Category 3 codes, which arrange themselves in similar format to Category 2, except ending in T, temporarily represent new and developing technology, procedures, and services. These codes can remain in Category 3 for up to five years before their temporary status disappears and the AMA either deletes or reassigns them.
How to Recognize Common Patterns in Them
The first two categories of CPTs organize themselves into subcategories, some of which are divided (like the anesthesia subcategory, which appears at both the beginning and end Category 1). Still, learning these subcategories will be helpful in recognizing overarching patterns and analyzing your hospital bill.
Category 1 has the codes you’re most likely to discover on your bill, including your medicine and procedures. Because it is both the most common and the most influential, this makes it the most important category. Category 1 contains six main subcategories, spanning from CPT 00100 to CPT 99607:
Evaluation and Management (98000-98016, 99202–99499)
Anesthesia (00100–01999, 99100-99140)
Surgery (10004–69990)
Radiology (70010–79999)
Pathology and Laboratory (80047–89398)
Medicine (90281–99199, 99500-99607)
Category 2 likely won’t appear on your bill, but here are the subcategories:
Composite Codes (0001F–0015F)
Patient Management (0500F–0584F)
Patient History (1000F–1505F)
Physical Examination (2000F–2060F)
Diagnostic/Screening Processes or Results (3006F–3776F)
Therapeutic, Preventive, or Other Interventions (4000F–4563F)

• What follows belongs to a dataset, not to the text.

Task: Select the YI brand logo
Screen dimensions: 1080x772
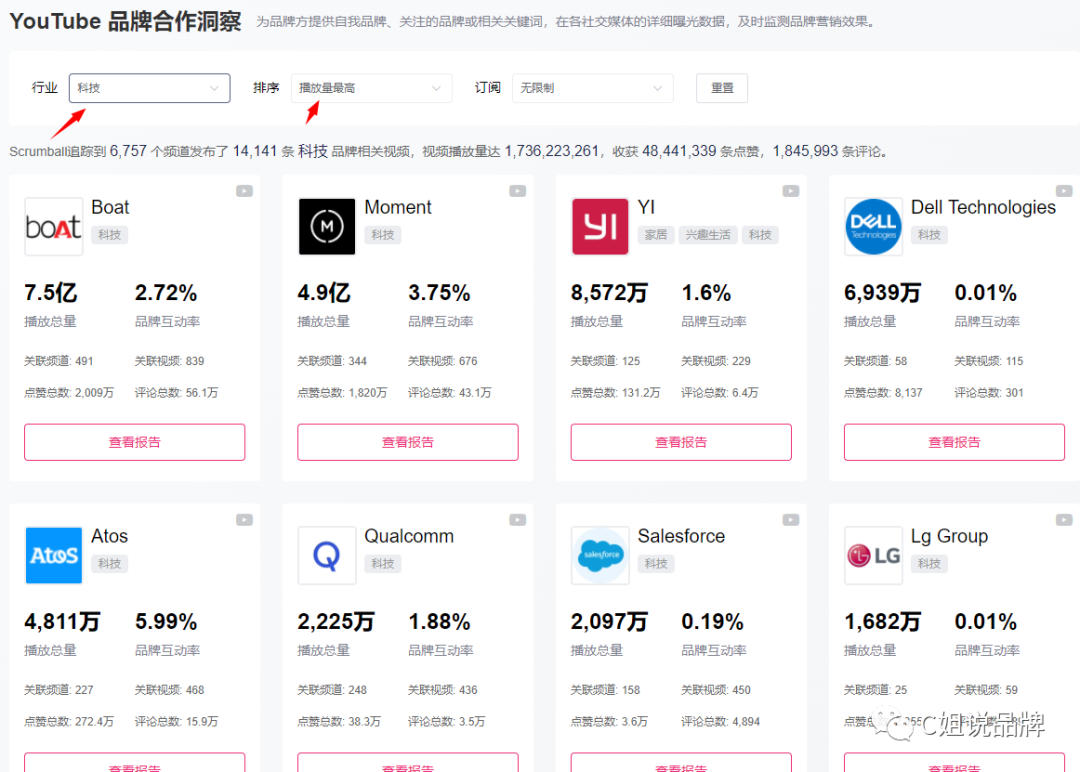Action: pos(599,226)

Follow-up or Other Outcomes (5005F–5250F)
Patient Safety (6005F–6150F)
Structural Measures (7010F–7025F)
Nonmeasure Code Listing (9001F–9007F)
Conclusion
There you have it! Everything you need to know about CPT codes, stored in one place. In summary, they are the tool hospitals use to index and itemize everything they do. You can access them if you request an “itemized bill.” The CPT codes on this bill will almost always come from Category 1, which includes the medicine you receive, the surgeries you undergo, and more. Category 2 includes more personal information which the hospital uses to customize care to the patient.